Consigne A ▸ D'après le passage sur Machiavel, les affirmations suivantes sont-elles exactes ? (i) Léon X obtint la libération de Machiavel. (ii) François Vettori était ambassadeur de Florence auprès de la cour de Rome. (iii) Boscoli et Capponi eurent la vie sauve grâce au pape. Répondez par oui ou non à chacune en citant les mots du passage qui tranchent.
Consigne B ▸ Prolongez le passage sur Machiavel au-delà de sa dernière phrase.

Passage ▸
Du moins, sur la terre étrangère, Soderini était libre et voyait la lumière ; mais Nicolas Machiavel, plus malheureux, plongé dans un cachot, attendait avec ses complices l’heure du jugement. Il passait pour démocrate : sa haine contre ces marchands de laine qui, sous le nom de Médicis, s’étaient faits rois de Florence, éclatait à chaque instant, et l’on disait que, pour chasser les tyrans, il se serait servi de la plume et du poignard. Léon X réclama et obtint la liberté de l’écrivain, de Nicolas Valori et de Jean Folchi. Boscoli et Capponi auraient dû la vie à l’intercession du pape, si la justice, qui n’était guère patiente à Florence, ne se fût hâtée de demander et de verser le sang des deux conspirateurs.

A peine Machiavel était-il sorti de prison, qu’il s’était hâté d’écrire à François Vettori, son protecteur, alors ambassadeur de Florence près de la cour de Rome.

Me voilà donc libre, lui disait-il ; j’espère bien ne plus rentrer en prison, je serai plus prudent désormais ; les temps deviendront meilleurs, et les hommes moins soupçonneux.

Vous savez la triste position de Messer Toto, je vous le recommande ; il voudrait, ainsi que moi, entrer au service de Sa Sainteté. Rappelez-moi, je vous prie, au souvenir de notre seigneur : qu’il tache de m’employer, lui ou les siens. Je vous ferais honneur, j’en suis sûr.

François Vettori répond sur-le-champ à son ami :

A peine le cardinal de Médicis était-il élu pape, que je lui demandai votre liberté ; c’est la seule grâce que je sollicitai de Sa Sainteté ; et combien je suis heureux d’apprendre que vous êtes libre ! A présent, cher compère, je n’ai qu’une recommandation à vous faire, c’est de montrer du courage. Quand la fortune des Médicis se sera raffermie, vous ne resterez pas à terre.

Machiavel n’avait pas été compris par François Vettori : ce n’était pas des consolations qu’il demandait à son ami ; à tout prix il voulait rentrer dans les affaires.

Oui, répond-il à l’ambassadeur, tout ce que j’ai de vie, je le dois au magnifique Julien ; et, s’il plaît à mes maîtres de ne pas me laisser à terre, j’en aurai une grande joie, et je pense que je me conduirai si bien qu’ils auront lieu d’être contents de nies services.

Extraits de données ▸
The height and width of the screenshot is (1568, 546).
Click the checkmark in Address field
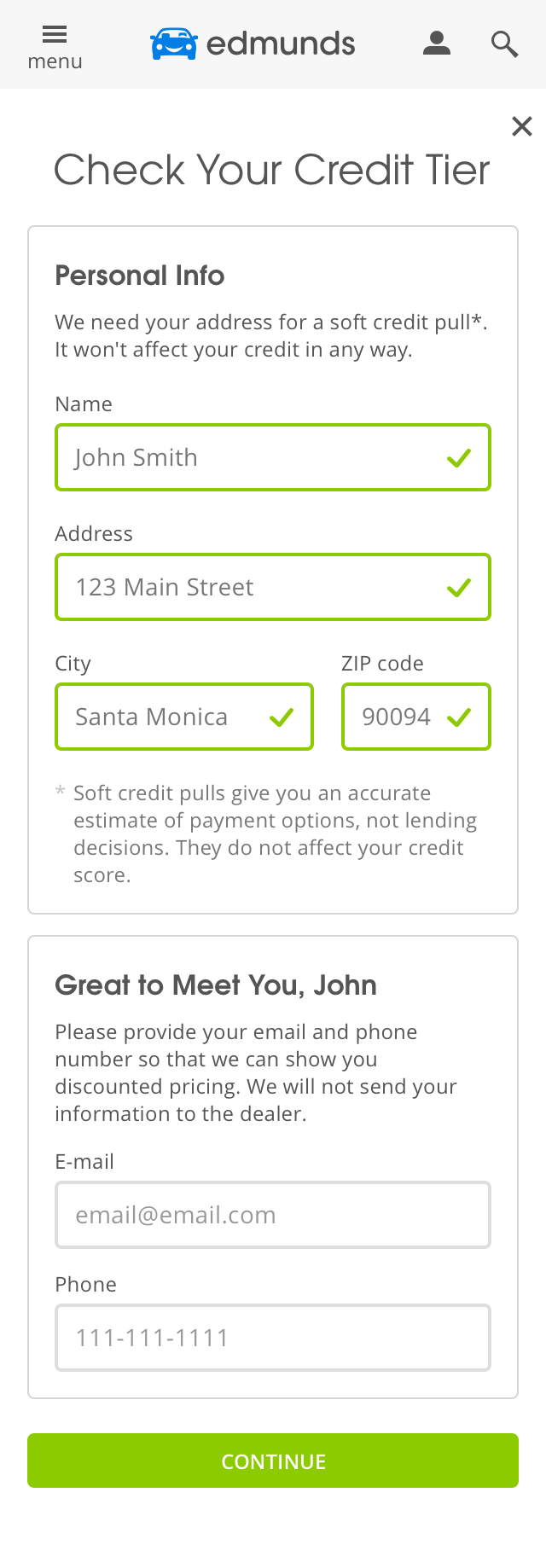pos(459,588)
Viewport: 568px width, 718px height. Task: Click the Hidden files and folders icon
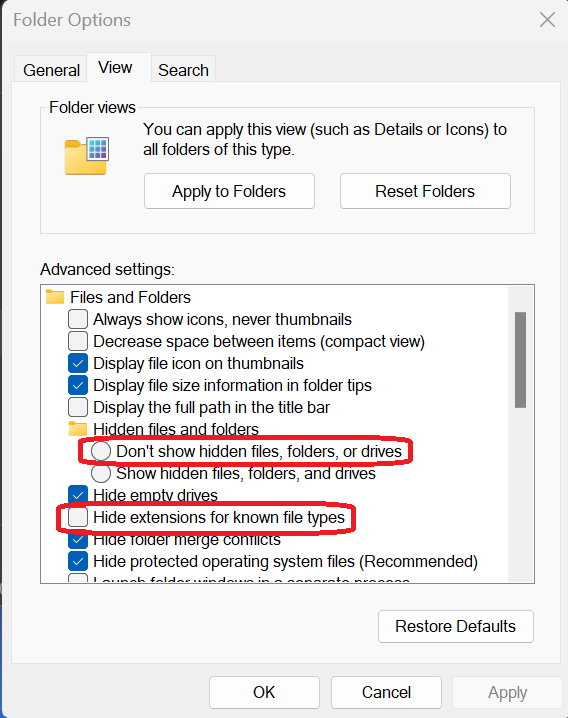point(77,429)
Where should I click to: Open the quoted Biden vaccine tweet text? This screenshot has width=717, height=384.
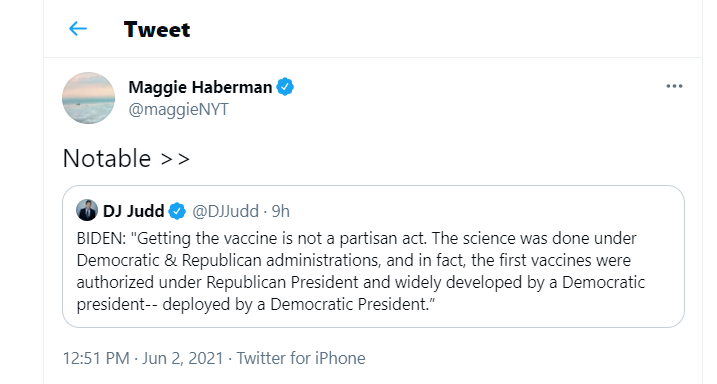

Réponse A ▸
(i) Oui : « Léon X réclama et obtint la liberté de l’écrivain, de Nicolas Valori et de Jean Folchi. »
(ii) Oui : « alors ambassadeur de Florence près de la cour de Rome. »
(iii) Non : « Boscoli et Capponi auraient dû la vie à l’intercession du pape, si la justice, qui n’était guère patiente à Florence, ne se fût hâtée de demander et de verser le sang des deux conspirateurs. »

Réponse B ▸
Au moment où Léon X rendait la liberté à Machiavel, le prisonnier travaillait à son livre du Prince, déification du fatum des anciens, ou de ce que la politique a nommé de nos jours nécessité. Il l’écrivait afin que ces Médicis qu’il avait voulu chasser de Florence, voyant combien était grande sa science politique, ne le laissassent pas languir plus longtemps dans la misère : car le gibelin ne pouvait pas supporter la pauvreté, qu’il regardait comme une chose infâme. Que Julien ou Léon X lui donne un emploi, même parmi ses familiers, le républicain ne se fera pas violence pour l’accepter. Il est prêt à rentrer au service de maîtres qu’hier encore il consentait à poignarder. Les Médicis eurent peur, et le laissèrent à terre.

A Florence, où l’avènement de Léon X à la papauté fut fêté comme à Rome, un marchand avait inscrit sur un arc de triomphe :

Au restaurateur de la religion, de la paix et des arts.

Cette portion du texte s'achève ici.